Water, water everywhere, but not a drop to drink.
It’s common to feel the same way about data. While organizations today collect multitudes of data, many believe that they aren’t able to act effectively on it.
Only 31% of organizations describe themselves as being data-driven, despite having invested in big data.
Data, data everywhere, but not a drop to act on.
Actionable insights are the remedy to this epidemic of unusable data. Instead of collecting data solely for the sake of having it, organizations need to create connections between data and their business goals. “Why is this data important? What do we need to do now?” When data is used correctly, it answers these questions, drives action, and unlocks business value.
Defining an actionable insight
Actionable insight is information that provides value to your business. It may answer a question, show you how to achieve the results that you want, or reveal an opportunity that you didn’t realize existed. Identifying actionable insights requires going beyond data correlation to uncover the causes behind trends. The key is in the name: you must be able to take action on the data.
Data that isn’t actionable might be noisy, unprocessed, misleading or just irrelevant to your business. In order to achieve insights, that data needs to be analyzed and conclusions need to be drawn. But not all conclusions are drawn equally…
The six attributes of actionable insights
How do you know if your insight is actionable, or just information? Insights that are actually helpful share six key features:
Alignment
Context
Relevance
Specificity
Novelty
Clarity
These indicators tell you if your analysis is providing you with business value. If your customer insights analytics platform doesn’t offer these attributes, you won’t be able to take action. Rather than providing value, your data will be locked away.
Alignment
Does this information help your business achieve your business objectives? Does it align with your North Star Metric? If you take action on it, will it further your goals as a business? You may uncover information that is “actionable”, but if it’s not relevant to your business, it’s not helpful. It’s just noise.
Context
Do you have relevant supporting data to help you understand what this insight means to your business? For example, what does it mean to your business if you receive 5,000 complaints about a particular issue in one month? Some businesses would consider that a huge spike and they’d need to dig deep to understand what is causing this spike. Context helps you understand how to think about your data.
Relevance
Does the right person have the right information at the right time? Handing off a report detailing customers perceptions of your pricing model to the engineering team will not deliver actionable insights, because they can’t influence pricing. Getting insights to the relevant team is a critical part of creating actionable insights. An analytics platform that generates insights, but doesn’t provide an easy way to share them with stakeholders doesn’t provide relevance.
Specificity
Do you understand why this trend has occurred?

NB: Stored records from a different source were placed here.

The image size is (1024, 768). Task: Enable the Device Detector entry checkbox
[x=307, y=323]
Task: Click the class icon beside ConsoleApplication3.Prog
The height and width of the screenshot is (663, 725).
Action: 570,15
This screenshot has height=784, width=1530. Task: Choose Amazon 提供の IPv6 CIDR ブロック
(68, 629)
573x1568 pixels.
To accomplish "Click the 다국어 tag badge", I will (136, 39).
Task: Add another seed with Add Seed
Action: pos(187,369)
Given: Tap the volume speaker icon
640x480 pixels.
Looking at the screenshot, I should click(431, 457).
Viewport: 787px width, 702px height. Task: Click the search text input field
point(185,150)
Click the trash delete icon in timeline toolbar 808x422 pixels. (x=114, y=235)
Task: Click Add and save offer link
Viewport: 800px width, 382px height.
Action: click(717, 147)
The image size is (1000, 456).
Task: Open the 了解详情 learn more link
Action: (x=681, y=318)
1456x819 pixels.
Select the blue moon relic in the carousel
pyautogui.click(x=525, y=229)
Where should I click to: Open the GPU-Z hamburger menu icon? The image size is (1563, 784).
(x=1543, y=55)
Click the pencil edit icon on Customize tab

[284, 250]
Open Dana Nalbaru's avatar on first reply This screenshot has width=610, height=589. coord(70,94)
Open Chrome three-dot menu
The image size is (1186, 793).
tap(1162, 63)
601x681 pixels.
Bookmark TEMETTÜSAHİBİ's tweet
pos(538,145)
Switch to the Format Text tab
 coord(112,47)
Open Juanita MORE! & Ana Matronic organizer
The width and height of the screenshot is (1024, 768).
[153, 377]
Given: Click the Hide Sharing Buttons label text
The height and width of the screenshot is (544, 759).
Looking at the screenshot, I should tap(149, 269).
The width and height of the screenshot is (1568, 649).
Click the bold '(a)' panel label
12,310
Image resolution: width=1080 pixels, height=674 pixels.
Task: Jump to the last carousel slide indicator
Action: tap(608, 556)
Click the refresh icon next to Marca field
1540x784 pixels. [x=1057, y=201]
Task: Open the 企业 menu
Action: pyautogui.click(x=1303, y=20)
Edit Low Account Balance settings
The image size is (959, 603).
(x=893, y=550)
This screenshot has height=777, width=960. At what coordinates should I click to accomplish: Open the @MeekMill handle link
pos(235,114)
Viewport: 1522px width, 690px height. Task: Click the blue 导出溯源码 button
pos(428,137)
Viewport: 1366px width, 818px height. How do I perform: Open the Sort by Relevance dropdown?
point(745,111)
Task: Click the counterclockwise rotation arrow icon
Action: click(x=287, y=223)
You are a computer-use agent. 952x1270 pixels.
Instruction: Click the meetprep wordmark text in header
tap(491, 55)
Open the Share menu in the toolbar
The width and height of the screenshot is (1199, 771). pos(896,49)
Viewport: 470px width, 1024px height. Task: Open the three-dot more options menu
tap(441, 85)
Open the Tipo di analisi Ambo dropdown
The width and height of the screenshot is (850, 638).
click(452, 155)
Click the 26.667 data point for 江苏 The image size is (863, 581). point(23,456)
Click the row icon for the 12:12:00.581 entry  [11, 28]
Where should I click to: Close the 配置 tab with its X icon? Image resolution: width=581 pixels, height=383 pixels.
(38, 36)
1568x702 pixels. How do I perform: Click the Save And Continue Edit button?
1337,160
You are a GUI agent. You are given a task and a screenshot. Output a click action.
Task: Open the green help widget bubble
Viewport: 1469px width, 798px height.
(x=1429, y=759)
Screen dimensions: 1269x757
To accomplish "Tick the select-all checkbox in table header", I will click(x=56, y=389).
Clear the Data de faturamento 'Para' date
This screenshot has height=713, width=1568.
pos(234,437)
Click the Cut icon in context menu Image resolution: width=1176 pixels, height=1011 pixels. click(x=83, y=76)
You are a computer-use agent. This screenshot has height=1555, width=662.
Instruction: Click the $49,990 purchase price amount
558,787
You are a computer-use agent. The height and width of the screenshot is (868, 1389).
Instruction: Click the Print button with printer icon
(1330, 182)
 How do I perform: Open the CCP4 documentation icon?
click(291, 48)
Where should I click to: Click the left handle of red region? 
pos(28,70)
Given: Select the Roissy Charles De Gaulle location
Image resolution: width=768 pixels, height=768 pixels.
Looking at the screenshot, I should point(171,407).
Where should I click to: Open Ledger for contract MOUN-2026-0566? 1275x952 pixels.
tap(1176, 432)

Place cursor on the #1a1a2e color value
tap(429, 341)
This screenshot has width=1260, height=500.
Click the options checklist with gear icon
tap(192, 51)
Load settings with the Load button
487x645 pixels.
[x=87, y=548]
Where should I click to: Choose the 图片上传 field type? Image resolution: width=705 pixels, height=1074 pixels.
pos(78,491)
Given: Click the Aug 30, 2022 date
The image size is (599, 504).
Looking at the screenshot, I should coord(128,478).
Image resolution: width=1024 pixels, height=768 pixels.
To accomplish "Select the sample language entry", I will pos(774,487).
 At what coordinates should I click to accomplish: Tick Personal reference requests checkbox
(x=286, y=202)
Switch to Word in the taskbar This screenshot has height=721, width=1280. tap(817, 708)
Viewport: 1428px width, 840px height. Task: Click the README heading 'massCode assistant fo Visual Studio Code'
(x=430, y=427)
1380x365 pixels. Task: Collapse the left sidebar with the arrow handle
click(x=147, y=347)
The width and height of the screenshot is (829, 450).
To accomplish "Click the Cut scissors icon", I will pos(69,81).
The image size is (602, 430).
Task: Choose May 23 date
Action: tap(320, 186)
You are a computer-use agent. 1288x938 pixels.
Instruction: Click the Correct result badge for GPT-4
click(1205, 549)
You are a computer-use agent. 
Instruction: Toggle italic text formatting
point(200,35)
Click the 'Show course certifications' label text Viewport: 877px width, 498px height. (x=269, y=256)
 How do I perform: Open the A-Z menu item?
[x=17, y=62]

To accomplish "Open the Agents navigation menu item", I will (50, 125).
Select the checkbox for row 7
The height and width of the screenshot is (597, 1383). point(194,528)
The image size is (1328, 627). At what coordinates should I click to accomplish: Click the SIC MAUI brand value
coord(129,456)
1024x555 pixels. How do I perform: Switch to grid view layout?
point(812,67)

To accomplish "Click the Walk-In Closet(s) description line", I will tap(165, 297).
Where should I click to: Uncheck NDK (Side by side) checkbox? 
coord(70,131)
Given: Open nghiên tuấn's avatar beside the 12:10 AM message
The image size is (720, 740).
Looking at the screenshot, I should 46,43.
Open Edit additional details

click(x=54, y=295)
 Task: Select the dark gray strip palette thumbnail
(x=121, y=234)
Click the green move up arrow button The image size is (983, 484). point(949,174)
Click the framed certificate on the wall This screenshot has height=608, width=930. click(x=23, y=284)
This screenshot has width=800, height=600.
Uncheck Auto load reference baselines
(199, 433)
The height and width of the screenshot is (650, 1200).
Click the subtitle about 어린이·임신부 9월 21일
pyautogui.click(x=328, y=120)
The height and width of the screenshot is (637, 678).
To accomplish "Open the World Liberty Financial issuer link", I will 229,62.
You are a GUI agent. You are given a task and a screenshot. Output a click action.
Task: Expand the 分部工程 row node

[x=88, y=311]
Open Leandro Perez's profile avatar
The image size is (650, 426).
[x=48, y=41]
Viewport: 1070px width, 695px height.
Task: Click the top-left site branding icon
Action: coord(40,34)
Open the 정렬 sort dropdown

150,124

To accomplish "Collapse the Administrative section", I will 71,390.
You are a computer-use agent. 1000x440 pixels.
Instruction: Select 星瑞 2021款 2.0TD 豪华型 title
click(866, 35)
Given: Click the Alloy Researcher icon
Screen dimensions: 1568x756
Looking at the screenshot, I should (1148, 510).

What specific inputs caused this anomaly?
Unless you understand the why behind the insight, you won’t be able to act on it and get the results you expect.
For example, if you’ve seen a noticeable increase in conversions, but don’t know what changed to cause the improvement, you won’t be able to replicate the success. An actionable insight should tell you the specific levers you’ll need to pull to get results (ie. continue to focus advertising on companies with > 100 employees).
Novelty
Is this new information to you? Some data isn’t that insightful, even if you can act on it. For example, you’ll probably already be aware that fast responses improve customer satisfaction with your service team. This isn’t an actionable insight. However, if your data shows that customers who reported a long-standing bug are 5x more likely to churn, that’s new information that is important to act on.
Clarity
Is the insight clearly communicated in a way that the relevant stakeholders understand it? Data visualization can play a big part in making an insight actionable. Not only does it make the information digestible, but it also makes it memorable. Communicating data effectively can drive urgency and action.
Understanding actionable insights
Why is it important to know if your data is actionable? Because many analytics platforms use “actionable insights” as a buzzword, but don’t deliver on their promises. Being able to inquire about the six attributes above helps you choose an analytics partner that delivers value to your business.
Can they filter out noise that isn’t relevant to your business? Do they offer integrations that provide more context about the data? Can stakeholders access the data when needed? Does their analysis move beyond correlation to causation? Finally, is their platform easy to use and are the insights easy to understand?
Knowing what makes up an actionable insight can help you spot the imposters and encourage you to analyze your data more thoroughly. Finding those gems of insight can really move the needle on your business goals.